Prior to the Constitution - The Articles of Confederation

In 1787, the mood of the country was foul. Six years after the American victory at the Battle of Yorktown, and four years after the Treaty of Paris, which had given the United States its independence, it was becoming clear that not all was working as the newly independent nation had envisioned. Most of the problem, seemingly, could be traced to the government - not to the people serving in it or representing the 13 states, but instead, the government itself. There seemed to be something wrong with the design of the Articles of Confederation.

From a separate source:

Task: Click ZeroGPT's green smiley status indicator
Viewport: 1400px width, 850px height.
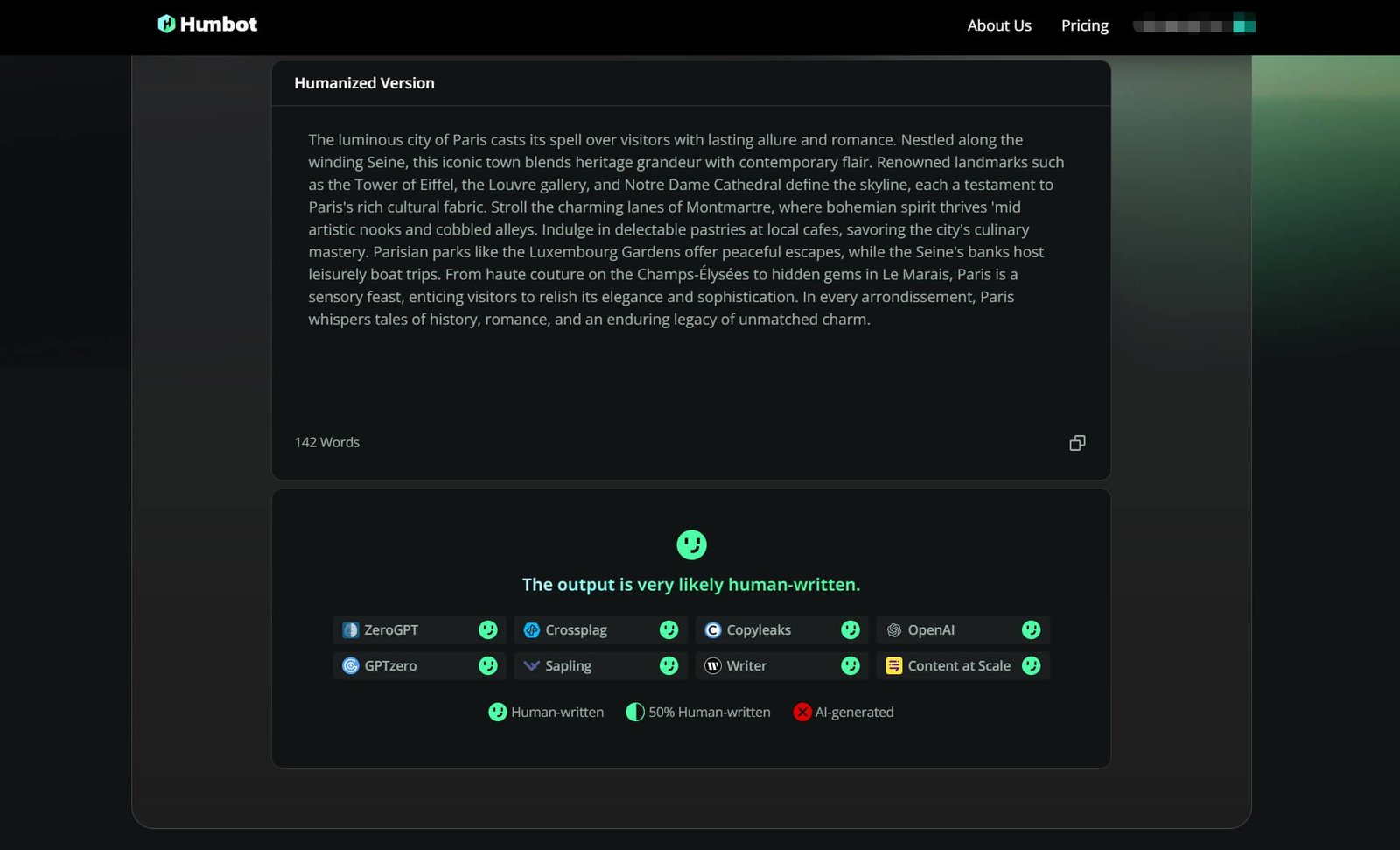Action: tap(488, 630)
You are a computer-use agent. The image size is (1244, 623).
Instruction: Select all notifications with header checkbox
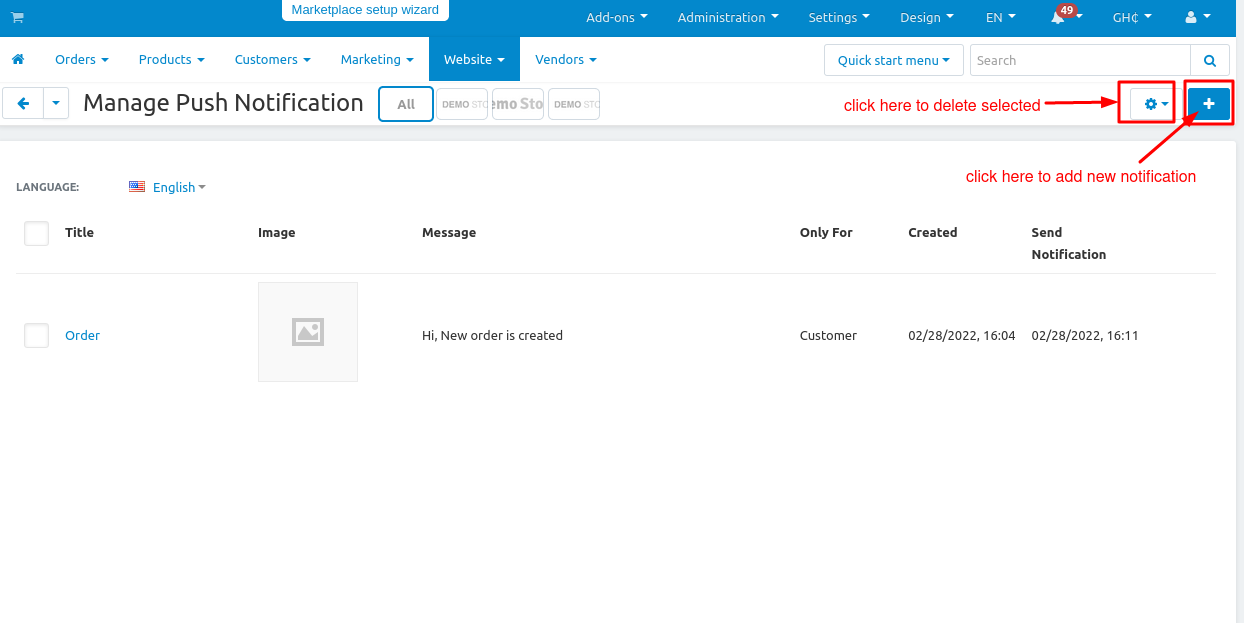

The Constitution, and its Preamble, as we know it today was not drafted during the Revolutionary War. Instead, the Founding Fathers drafted the Articles of Confederation in 1776. The articles were meant to establish the country as a confederation of sovereign states. However, the articles-based government had several structural flaws that didn't become fully apparent until the war itself was in full swing. Chief among these issues was the power given to individual states.

Under the articles, the federal government was kept particularly weak. Most notably, the Congress had no powers of taxation; it could only request money from the states. These requests were often denied - a quick read of George Washington's letters to Congress demonstrates how frustrating this was for the Continental Army during wartime. Moreover, the Congress couldn't regulate commerce between the states, which meant that each state controlled its own trade policies and debts. In the Congress itself, each state had one vote, which roughly equalized the power of large and small states, much to the annoyance of larger states like Virginia, Pennsylvania, and New York, and any attempt to change or amend the Articles required a unanimous vote of all 13 states, a practical impossibility.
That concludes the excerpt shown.